The assets and liabilities related to operating leases significantly decreased to MXN 452 million, reflecting the cleanup of the Retail segment's lease portfolios. Our financial position remained sound with a net debt to EBITDA ratio of 1.2 x. With that, I will now turn the call over to Gerardo to discuss further on the outlook for the remainder of the year.
Thank you, Andrea. We believe that the third quarter marks the bottom of the consumption environment, and we expect a gradual recovery going forward, despite the softness of the overall economy, to end the year on a higher note held by economists. I would like to update you on the implementation of our new program. As you may be aware, we transitioned a subsidiary in June, which carried 80% of the overall profits of the Group. It was a huge success. Now we have the confidence to prepare the rollout to go live in April of next year. This, obviously, will require significant working capital for the next quarters. Talking about the closing of the year, I'm going to refer to our guidance and the pro forma figures. That is, excluding Grupo Nutrisa for the fourth quarter.

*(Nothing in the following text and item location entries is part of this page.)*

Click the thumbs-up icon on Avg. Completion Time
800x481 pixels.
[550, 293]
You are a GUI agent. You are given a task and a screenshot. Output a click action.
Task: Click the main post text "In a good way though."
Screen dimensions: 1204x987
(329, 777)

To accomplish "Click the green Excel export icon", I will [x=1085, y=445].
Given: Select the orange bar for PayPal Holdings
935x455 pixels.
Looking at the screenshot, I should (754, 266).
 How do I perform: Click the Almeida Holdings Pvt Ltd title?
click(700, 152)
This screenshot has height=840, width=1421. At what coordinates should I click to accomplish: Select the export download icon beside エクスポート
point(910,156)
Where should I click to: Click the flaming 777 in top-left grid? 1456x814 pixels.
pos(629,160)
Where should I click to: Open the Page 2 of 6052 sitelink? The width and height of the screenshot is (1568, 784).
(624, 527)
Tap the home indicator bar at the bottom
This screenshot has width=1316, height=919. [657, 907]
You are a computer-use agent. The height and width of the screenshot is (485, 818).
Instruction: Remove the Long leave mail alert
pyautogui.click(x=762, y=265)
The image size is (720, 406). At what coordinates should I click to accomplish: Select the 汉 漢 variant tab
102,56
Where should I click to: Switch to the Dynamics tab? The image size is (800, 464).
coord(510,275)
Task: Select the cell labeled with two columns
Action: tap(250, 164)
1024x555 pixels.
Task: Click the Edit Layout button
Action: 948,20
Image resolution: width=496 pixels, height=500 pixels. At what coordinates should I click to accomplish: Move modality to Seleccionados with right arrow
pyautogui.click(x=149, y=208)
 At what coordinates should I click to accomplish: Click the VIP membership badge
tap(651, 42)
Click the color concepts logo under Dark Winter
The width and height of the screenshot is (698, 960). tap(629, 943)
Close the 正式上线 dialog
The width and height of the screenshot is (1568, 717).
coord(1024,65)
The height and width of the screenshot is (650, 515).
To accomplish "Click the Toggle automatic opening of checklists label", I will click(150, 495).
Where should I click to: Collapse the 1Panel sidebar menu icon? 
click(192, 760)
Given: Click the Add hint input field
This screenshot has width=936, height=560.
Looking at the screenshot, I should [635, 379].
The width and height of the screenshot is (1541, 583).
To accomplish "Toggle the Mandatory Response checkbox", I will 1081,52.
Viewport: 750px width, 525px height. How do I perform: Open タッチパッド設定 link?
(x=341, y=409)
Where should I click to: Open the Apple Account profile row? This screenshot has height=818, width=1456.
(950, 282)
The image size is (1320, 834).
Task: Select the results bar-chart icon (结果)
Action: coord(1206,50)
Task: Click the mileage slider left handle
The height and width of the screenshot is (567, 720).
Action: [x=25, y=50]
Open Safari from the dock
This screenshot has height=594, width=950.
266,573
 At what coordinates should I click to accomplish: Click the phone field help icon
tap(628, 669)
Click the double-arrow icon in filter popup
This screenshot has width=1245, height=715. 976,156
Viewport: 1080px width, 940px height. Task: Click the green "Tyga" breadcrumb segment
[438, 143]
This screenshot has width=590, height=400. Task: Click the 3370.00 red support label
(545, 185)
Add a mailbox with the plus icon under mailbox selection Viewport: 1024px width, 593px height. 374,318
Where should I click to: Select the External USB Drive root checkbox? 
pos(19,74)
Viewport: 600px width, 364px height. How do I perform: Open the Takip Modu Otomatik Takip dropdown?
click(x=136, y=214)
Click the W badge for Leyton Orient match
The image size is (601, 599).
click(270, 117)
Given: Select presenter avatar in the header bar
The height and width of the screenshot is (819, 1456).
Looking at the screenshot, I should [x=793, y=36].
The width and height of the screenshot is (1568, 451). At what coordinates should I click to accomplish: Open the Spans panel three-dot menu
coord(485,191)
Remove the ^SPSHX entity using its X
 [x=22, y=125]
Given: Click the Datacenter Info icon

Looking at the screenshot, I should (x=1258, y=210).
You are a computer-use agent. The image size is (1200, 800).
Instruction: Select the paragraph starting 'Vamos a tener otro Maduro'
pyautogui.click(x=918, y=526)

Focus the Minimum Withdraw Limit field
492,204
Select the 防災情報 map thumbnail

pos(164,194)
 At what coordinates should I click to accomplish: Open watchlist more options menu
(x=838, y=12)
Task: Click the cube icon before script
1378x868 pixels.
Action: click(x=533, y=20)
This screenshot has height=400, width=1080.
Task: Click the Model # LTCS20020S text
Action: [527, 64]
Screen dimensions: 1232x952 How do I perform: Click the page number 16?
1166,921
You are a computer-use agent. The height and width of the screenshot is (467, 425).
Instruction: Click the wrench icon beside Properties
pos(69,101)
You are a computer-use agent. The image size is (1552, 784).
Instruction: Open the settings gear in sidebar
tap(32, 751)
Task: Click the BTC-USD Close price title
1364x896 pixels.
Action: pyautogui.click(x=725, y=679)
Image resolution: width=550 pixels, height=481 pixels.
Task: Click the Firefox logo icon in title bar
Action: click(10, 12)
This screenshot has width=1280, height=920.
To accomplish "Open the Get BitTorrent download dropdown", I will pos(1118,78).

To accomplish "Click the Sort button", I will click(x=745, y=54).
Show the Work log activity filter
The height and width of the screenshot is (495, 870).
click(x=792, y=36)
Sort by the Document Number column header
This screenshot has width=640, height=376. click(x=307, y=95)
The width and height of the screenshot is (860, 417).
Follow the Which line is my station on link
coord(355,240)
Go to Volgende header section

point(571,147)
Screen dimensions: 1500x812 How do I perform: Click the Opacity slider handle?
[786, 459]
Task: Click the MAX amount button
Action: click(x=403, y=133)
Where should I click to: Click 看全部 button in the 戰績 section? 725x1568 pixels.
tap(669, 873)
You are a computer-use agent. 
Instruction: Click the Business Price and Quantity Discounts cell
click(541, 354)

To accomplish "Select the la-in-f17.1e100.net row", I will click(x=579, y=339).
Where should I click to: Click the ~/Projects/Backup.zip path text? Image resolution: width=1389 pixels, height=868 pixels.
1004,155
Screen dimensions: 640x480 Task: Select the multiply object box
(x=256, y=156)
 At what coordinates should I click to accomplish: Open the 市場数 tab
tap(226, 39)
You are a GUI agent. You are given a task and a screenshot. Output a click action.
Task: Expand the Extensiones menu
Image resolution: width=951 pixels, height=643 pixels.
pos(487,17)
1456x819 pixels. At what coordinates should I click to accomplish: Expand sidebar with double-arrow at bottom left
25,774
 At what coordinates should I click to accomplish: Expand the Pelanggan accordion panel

So in all our lines, net sales, operating income, and EBITDA, we are hitting the target discussed in the start of the year. We have seen a performance in MegaMex better than expected, and we are confident that that's going to continue going forward. In terms of our CapEx, even though the figures are lower in the third quarter, we are expecting to complete our guidance near between MXN 1,500 billion and MXN 2 billion. That will conclude my prepared remarks, and we're open for your questions. Rocco?
Yes, sir. Thank you. If you would like to ask a question, please press star then one on your telephone keypad. If at any time your question has been addressed and you'd like to remove yourself from the queue, please press star then two. Once again, ladies and gentlemen, that's star then one if you have a question. And once more, if you have a question, please press star then one at this time. We'll pause for just a moment to assemble our roster. And that concludes our question and answer session. I'd like to turn the conference back over to the management team for any closing remarks.
Thank you for participating in our earnings call. If you have any questions, don't hesitate to contact our team, and have a good day. Thank you, Rocco.
Yes, sir. Thank you. And we thank you all for attending today's presentation. You may now disconnect your lines. Have a wonderful day.